社長とNo.2の違いは「見る力」に表れる──視点・視野・視座

はじめに

中小企業の経営において、社長とNo.2の関係は極めて重要です。
両者が共に目標を目指していたとしても、見ているもの、捉えている範囲、立っている位置は異なります。

こうした違いを正確に理解するために有効なのが、「視点・視野・視座」という3つの概念です。
この記事では、それぞれの違いを明らかにしながら、社長とNo.2がどう補完し合うべきかを解説します。

視点・視野・視座とは何か

まずはこの3つの言葉の意味を整理します。

  • 視点(Point of View):どこを見るか。フォーカスの対象(例:顧客、現場、社内、数値など)

  • 視野(Field of Vision):どこまで広く見るか。対象のスコープ(例:チーム単位か全社か、短期か長期か)

  • 視座(Standpoint):どこから見るか。立場・責任・物事を捉える高度(例:現場責任者か経営者か)

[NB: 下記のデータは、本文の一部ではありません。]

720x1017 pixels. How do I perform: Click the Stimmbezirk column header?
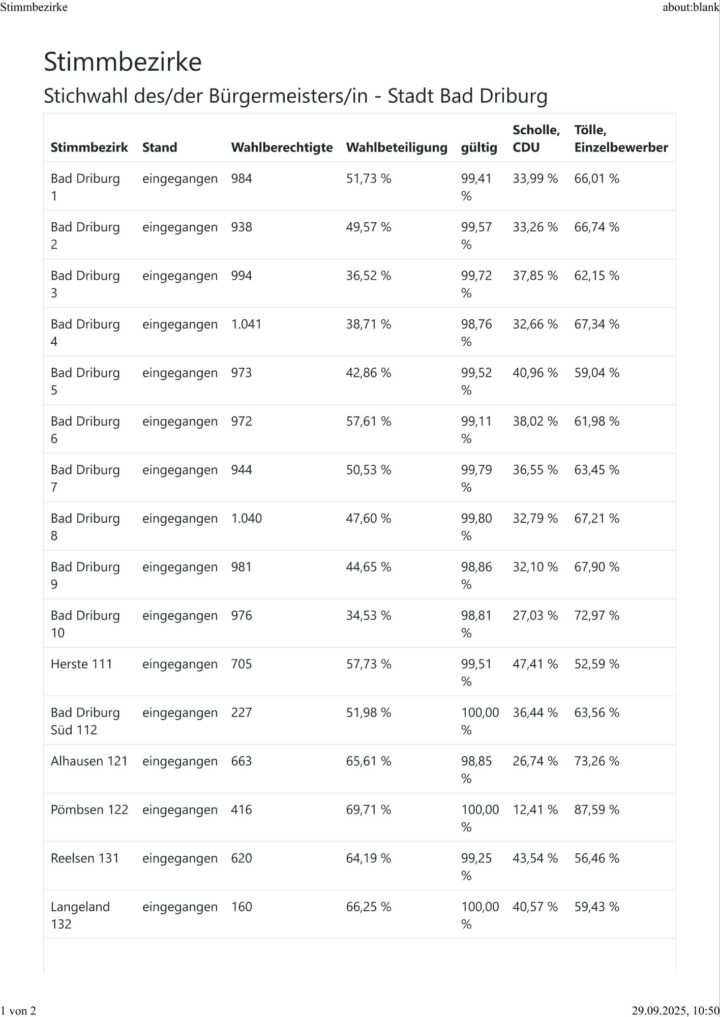pyautogui.click(x=89, y=147)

この3つの「見る力」は、経営層と現場の間で大きな差を生み出します。

社長とNo.2の「見る力」の違い

視点の違い:フォーカスの対象が異なる

  • 社長は、市場全体や顧客の未来像、競合動向など「広く・遠く」を見ている

  • No.2は、現場の実情、チームのコンディション、日々の進捗といった「近く・深く」を見ている

つまり、社長は構想と変化を見ており、No.2は現実と対応を見ている。

視野の違い:全体最適と部分最適の視点

  • 社長は、複数事業のバランス、財務、採用、社会的な立場など、会社全体にまたがる判断を求められる

  • No.2は、チームやプロジェクト単位で成果を出すことに責任を持ち、日々の業務に集中している

No.2が部分を最適化し、社長が全体を調整する。この関係性が機能することで、組織は成長する。

視座の違い:責任の高さと未来への意識

  • 社長は、長期的視点に立ち、未来から現在を逆算して意思決定を行う。すべての最終責任を引き受けている

  • No.2は、現場に根ざした視点を持ちつつ、社長の構想を現実に落とし込む役割を担う

社長の視座が「未来と全体」にあるとすれば、No.2は「今ここ」に立脚しつつ、その視座に近づこうとする実行者である。

見る力は役職によってどう変化するか

視座・視野・視点は、役職や責任の範囲が変わるにつれて進化していきます。

役職 視点 視野 視座
一般社員 自分の仕事や顧客対応 担当業務範囲 作業者の立場
リーダー チームの目標と課題 チーム単位の成果 小さな単位での責任者
マネージャー 複数チームや部門の連携 部門最適 管理者としての立場
No.2 組織と経営の両方に目を配る 全体の調整と実務の整合性 実務責任者でありながら経営の一端を担う
社長 会社全体の方向性と外部環境 社会・市場・未来まで含む 経営者としての最終的な責任者

No.2は、この階段のなかで、最も“視座を上げること”が期待されるポジションです。

社長がNo.2に求める「視座の進化段階」

No.2の仕事は、単なる実務遂行ではありません。
社長と共に未来を見据え、経営を支える立場へと進化していくことが求められます。

第1段階:代行者

社長の指示を正確に実行する段階。再現性と忠実さが評価される。

第2段階:翻訳者

社長の構想や抽象的な言葉を、現場のメンバーが動ける形に翻訳する段階。意図を汲み、言語化し、計画に落とし込む力が求められる。

第3段階:共創者

社長と対等な視座で未来を語り、戦略立案や実行を共に担う段階。経営者に準ずる視点で物事を考え、先を読み、動けるようになる。

No.2とは、「視座を登る」存在であることが理想である。

視座の違いを補完関係に変える

視点・視野・視座の違いを理解せずに対話すると、意見の食い違いや認識のズレが起こります。
しかし、この違いは対立の原因ではなく、組織の健全性を高めるための“役割分担”です。

  • 社長は、未来から今を見て戦略を描く

  • No.2は、現場から未来をつなぎ、実行可能な計画に落とし込む

この両者が補完し合うことで、企業は「構想と現実」がつながり、成長していくことができます。

おわりに

No.2は、社長の補佐役では終わりません。
現場と経営の橋渡し役であり、組織を動かす実務責任者であり、未来の経営幹部候補でもあります。

大切なのは、自分がどの視座に立っているのかを自覚し、常に一段上の視座を目指し続けること。
それが、No.2としての価値を高め、組織を前進させる力になります。